▸ WHAT IS NEEDED
Search the records for the string "will", then copy each line that has it.

Stored data entries
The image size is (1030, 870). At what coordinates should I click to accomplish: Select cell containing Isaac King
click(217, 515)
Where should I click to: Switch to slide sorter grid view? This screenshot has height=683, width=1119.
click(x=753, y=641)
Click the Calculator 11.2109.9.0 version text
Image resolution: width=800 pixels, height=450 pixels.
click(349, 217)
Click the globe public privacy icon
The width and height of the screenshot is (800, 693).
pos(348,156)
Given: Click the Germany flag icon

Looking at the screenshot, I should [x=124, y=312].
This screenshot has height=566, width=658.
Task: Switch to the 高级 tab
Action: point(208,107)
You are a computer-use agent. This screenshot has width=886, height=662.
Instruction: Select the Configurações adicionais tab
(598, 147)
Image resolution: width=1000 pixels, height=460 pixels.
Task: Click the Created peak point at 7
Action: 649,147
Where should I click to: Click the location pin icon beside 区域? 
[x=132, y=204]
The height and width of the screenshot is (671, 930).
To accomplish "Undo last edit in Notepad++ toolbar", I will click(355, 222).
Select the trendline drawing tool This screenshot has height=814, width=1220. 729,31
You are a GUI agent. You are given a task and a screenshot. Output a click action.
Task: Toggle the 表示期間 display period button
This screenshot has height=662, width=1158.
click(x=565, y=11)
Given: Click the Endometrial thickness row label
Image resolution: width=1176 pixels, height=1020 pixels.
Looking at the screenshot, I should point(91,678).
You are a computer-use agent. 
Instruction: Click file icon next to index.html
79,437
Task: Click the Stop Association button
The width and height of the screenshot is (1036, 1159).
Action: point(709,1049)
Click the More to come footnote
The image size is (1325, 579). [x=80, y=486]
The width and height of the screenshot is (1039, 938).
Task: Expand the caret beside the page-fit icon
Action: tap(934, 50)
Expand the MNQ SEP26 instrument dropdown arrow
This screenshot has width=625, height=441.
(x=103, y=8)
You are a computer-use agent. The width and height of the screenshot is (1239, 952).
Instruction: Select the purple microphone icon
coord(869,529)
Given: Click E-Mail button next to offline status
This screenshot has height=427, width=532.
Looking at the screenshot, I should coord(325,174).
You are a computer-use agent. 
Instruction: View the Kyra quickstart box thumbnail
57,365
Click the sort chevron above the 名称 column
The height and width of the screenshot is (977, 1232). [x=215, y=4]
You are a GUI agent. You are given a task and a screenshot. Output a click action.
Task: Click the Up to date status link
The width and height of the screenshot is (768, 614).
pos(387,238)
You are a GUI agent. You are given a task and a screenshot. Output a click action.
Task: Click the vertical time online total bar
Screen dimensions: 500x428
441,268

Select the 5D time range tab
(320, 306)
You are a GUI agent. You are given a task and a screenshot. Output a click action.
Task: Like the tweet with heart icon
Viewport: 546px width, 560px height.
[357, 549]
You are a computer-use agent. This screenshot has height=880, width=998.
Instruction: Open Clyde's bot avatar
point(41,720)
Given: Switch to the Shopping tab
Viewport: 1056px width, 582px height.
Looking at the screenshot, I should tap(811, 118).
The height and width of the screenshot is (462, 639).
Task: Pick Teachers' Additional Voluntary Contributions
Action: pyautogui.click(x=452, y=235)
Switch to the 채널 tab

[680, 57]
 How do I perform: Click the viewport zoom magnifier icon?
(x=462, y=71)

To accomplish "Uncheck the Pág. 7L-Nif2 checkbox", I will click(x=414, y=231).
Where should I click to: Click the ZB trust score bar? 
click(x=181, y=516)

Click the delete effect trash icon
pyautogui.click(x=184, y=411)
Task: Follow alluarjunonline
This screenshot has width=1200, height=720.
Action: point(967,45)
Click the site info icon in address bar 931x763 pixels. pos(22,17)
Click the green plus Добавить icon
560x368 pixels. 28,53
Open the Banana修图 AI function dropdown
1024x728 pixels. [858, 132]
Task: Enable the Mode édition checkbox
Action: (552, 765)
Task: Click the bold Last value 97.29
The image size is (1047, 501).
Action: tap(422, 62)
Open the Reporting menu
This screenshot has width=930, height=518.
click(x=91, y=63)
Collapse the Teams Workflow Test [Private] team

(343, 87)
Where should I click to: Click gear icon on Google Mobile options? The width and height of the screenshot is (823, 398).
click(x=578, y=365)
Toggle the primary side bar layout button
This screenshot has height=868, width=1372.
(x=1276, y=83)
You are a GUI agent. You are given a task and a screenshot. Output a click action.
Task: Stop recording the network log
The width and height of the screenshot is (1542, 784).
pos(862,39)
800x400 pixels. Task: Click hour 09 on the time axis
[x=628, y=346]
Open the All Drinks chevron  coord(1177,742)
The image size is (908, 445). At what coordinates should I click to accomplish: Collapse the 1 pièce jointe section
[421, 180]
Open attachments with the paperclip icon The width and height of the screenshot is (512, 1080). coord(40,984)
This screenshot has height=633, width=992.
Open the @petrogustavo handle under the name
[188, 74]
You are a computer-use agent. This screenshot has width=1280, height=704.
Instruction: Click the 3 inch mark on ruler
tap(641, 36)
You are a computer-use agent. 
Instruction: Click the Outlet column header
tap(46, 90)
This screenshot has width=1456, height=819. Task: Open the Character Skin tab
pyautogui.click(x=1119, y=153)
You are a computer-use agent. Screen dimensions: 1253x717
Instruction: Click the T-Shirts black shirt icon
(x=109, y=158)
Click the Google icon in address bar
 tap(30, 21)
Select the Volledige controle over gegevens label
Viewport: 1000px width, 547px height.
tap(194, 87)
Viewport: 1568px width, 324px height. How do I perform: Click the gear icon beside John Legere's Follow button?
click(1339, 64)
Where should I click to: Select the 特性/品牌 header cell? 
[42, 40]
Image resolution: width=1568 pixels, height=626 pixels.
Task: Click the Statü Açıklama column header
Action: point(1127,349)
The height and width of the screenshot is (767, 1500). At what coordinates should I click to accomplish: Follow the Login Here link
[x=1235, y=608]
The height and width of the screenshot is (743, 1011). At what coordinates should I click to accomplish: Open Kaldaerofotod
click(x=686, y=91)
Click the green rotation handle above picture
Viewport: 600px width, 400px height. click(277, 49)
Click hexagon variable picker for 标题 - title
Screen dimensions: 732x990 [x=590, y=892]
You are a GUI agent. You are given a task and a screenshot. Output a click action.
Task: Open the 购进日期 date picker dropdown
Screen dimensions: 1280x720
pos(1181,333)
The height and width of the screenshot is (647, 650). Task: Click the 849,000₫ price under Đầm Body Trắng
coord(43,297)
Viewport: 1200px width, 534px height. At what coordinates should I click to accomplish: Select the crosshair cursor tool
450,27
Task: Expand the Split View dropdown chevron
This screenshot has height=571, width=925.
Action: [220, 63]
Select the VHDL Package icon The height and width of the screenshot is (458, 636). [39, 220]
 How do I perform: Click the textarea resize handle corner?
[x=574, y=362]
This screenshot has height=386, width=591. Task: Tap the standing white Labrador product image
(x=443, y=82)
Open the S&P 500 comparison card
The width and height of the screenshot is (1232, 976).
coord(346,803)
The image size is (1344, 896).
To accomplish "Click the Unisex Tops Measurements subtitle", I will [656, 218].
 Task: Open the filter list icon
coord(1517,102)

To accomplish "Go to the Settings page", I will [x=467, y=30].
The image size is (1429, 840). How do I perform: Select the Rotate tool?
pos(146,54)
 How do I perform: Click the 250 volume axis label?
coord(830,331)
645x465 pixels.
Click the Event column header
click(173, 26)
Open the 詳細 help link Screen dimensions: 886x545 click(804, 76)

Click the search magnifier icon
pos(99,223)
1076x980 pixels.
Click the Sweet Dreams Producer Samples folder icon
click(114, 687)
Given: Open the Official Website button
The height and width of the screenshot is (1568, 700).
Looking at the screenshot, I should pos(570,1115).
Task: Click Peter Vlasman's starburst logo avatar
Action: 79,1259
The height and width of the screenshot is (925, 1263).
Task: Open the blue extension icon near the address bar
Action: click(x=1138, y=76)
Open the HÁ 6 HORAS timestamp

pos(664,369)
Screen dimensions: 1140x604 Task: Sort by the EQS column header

▸ ANSWER TO THIS EXERCISE
To accomplish "Undo last edit in Notepad++ toolbar", I will click(355, 222).
To accomplish "Uncheck the Pág. 7L-Nif2 checkbox", I will click(x=414, y=231).
To accomplish "Click the Unisex Tops Measurements subtitle", I will [656, 218].
To accomplish "Go to the Settings page", I will [x=467, y=30].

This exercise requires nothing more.